W ocenie dziennikarza Romana Cymbaluka, im częściej moskiewski reżim bombarduje ukraińskie miasta, tym mocniej jednoczą się Ukraińcy, aby pokonać agresora. "Oni demonstrują ten swój antyludzki charakter i zmuszają nas cywilów do wspierania armii oraz do prowadzenia rozmów z naszymi przyjaciółmi, żeby nam pomagali jeszcze więcej i więcej, bo wszyscy doskonale rozumieją, że Rosja to państwo ze współczesną wersją Hitlera u steru.
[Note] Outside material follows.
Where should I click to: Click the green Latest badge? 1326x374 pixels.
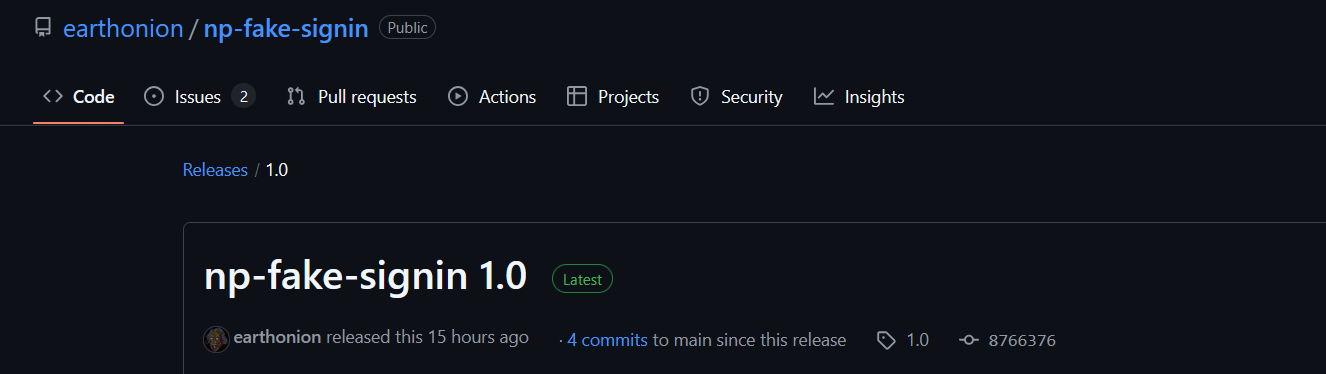click(582, 279)
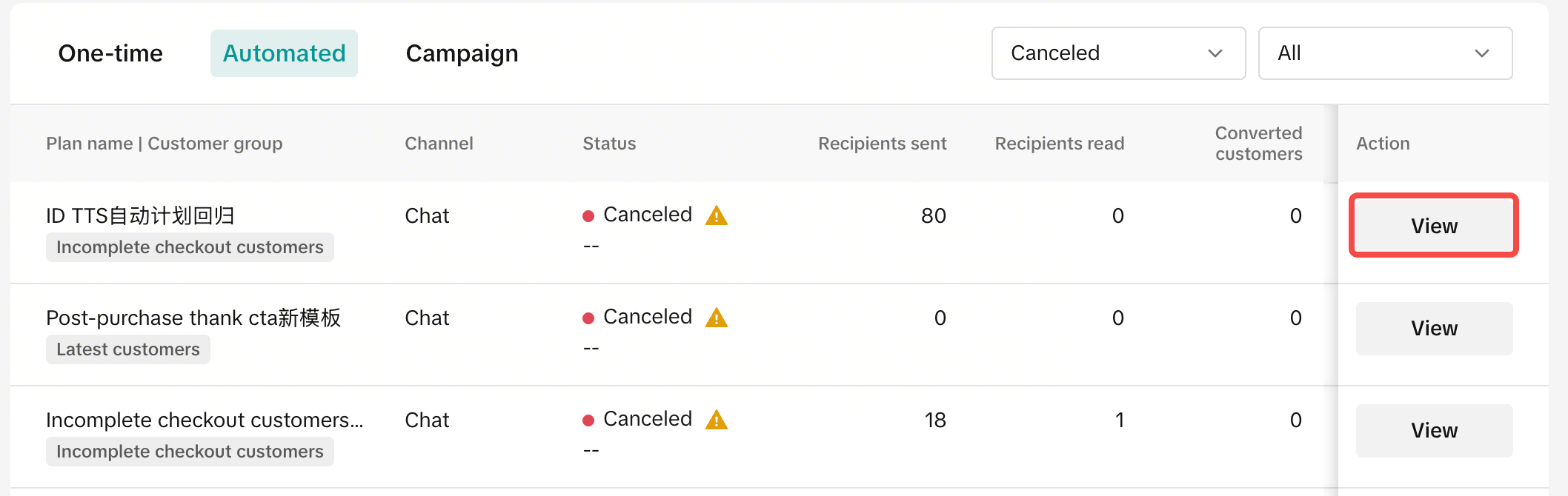Screen dimensions: 1568x496
Task: Click the truncated Incomplete checkout customers plan name
Action: pyautogui.click(x=205, y=420)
To jest faszystowskie społeczeństwo” - podkreślił ukraiński dziennikarz.
Roman Cymbaluk dodał, że po pięciuset dniach wojny Ukraińcy wiedzą, iż moskiewski reżim chce zniszczyć cały naród i ukraińską kulturę, dlatego nigdy się nie poddadzą.
Do 8 wzrosła liczba ofiar rosyjskiego ostrzału w obwodzie donieckim, 13 jest rannych. O danych poinformowało ukraińskie ministerstwo spraw wewnętrznych. Spłonął też budynek mieszkalny i trzy samochody.
Rosjanie ostrzelali miasto za pomocą wieloprowadnicowych wyrzutni rakiet. Rosyjscy okupanci zajęli Łyman w ubiegłym roku, jednak w październiku Ukraina odbiła miasto. Znajduje się ono około 10 kilometrów od linii frontu.